Tuesday, December 28, 2010

It's the little things

I used to perform in school and community theatre groups, and while I hope to get back to it one day, haven't been cast in anything since leaving high school for college. This is, I have no doubt, due largely to my size. I'm a fat soprano, which leaves me surprisingly few parts for how relatively rare the soprano 1 voice is.

The way it works is, the soprano part in most modern musicals is given to an ingenue character - the pretty (thus, thin) innocent girl who tends to get the largest part in the show, unless there is also a leading lady in the cast. A lot of modern musicals that use more rock-style music give their ingenue a mezzo-soprano voice instead, slightly lower than my range and more geared toward belting. Examples: Cosette in Les Miserables; Christine Daae in Phantom of the Opera; Joanna in Sweeney Todd; Kim in Bye Bye Birdie. These are the parts that I can sing, but don't look like.

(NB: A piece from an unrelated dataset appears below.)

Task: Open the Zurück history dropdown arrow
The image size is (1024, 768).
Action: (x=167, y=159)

There are the Leading Lady parts, which, at 21, I'm too young to be considered for, and in all likelihood too fat for anyway. These women carry the show, and tend to have a middle-range voice, often with a lot of belting. It's hard to describe too many of them, as they vary. But examples: Mrs. Lovett in Sweeney Todd; The Baker's Wife in Into the Woods;  Norma in Sunset  Boulevard; Rosie in Bye Bye Birdie

There are then enough roles that are suitable enough to be played by a fat actress, although mostly this is if the casting director doesn't have enough thin ones. Those known as character parts can be fatter; and character parts tend to be comic relief, and if not mezzo-soprano then alto. They're also more likely to be male parts, which doesn't help me, although some male parts are simple enough to transpose onto a female actor. Examples: Ursula in Bye Bye Birdie; Nicely-Nicely Johnson in Guys and Dolls. These latter two categories are parts that I might look like, but can't sing.

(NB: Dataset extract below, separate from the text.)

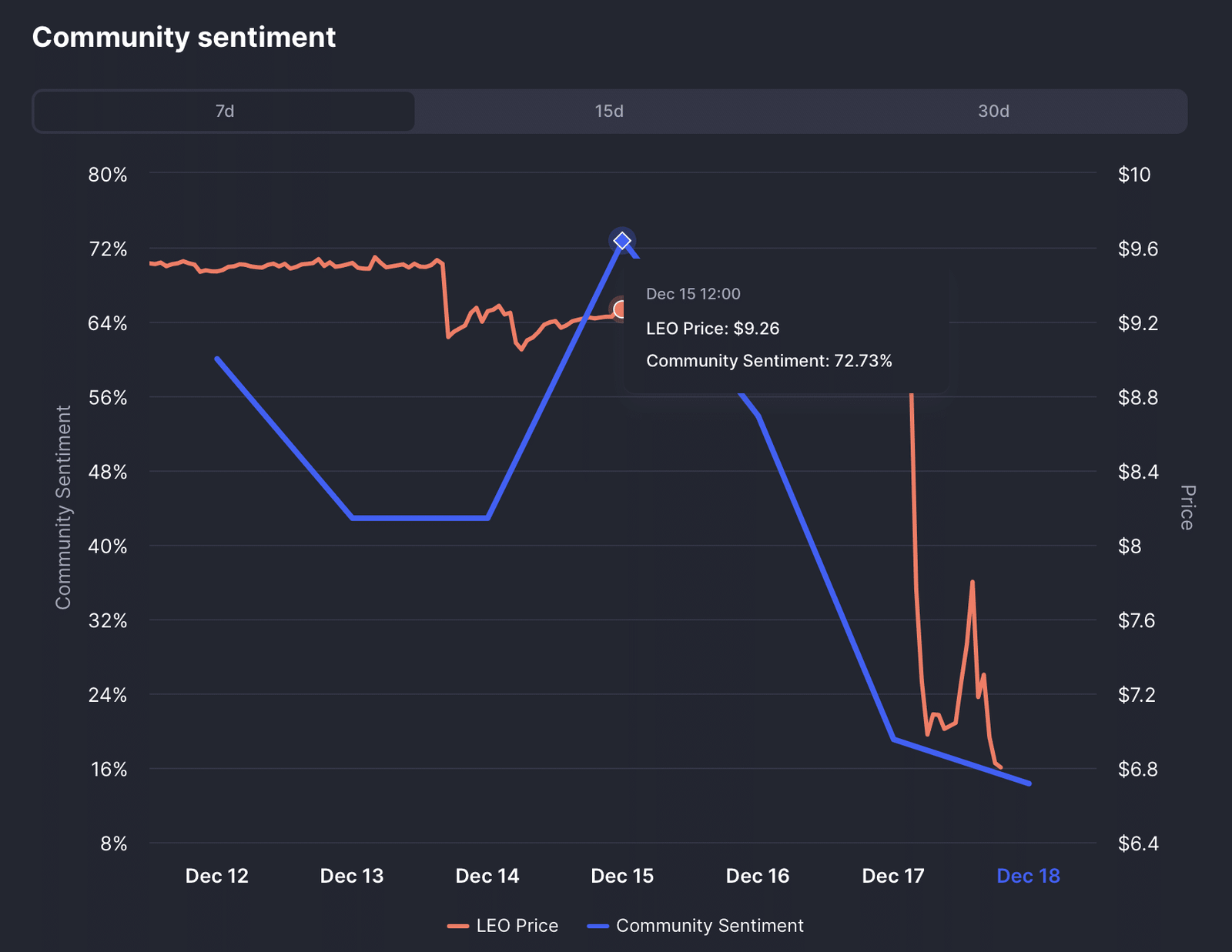Screen dimensions: 1232x952
Task: Select the 7d time range tab
Action: (224, 112)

I've also been wanting a lot lately to learn how to dance. I've watched a fair bit of ballet, and I've been getting decent enough at yoga to know that it's fun to move my body that way and to feel graceful, and the idea of dancing with a partner and flitting across a stage is magically fun. The trouble is, I'm not longer a 6-year-old girl. And I'm really afraid that there might not be any chance for me to take real dance classes - not just a casual swing or ballroom just-for-laughs kind of class -without being unwelcome for my weight. Ballet in particular but dance in general isn't known to be very friendly to the fat.

It sucks that no one will cast me in roles that I can sing, and it sucks that I don't know if I'd be able to learn something fun without being shamed and driven away. These are hardly the biggest problems facing the fat acceptance movement, but they're little things that add up for individual fat girls.


  1. I don't know if Terry Pratchett is your style, but reading your description of this problem, I was reminded of this book: http://www.harpercollins.com/features/pratchettbooks/description.aspx?isbn=9780061056918

  2. I haven't read much Pratchett, but I did actually read that one. I enjoyed it a lot, that one and Good Omens (I'm more of a Neil Gaiman person). I don't remember very much, but the juxtaposition of the traditional pretty Christine and the less-lovely, more talented protagonist definitely stuck in my memory.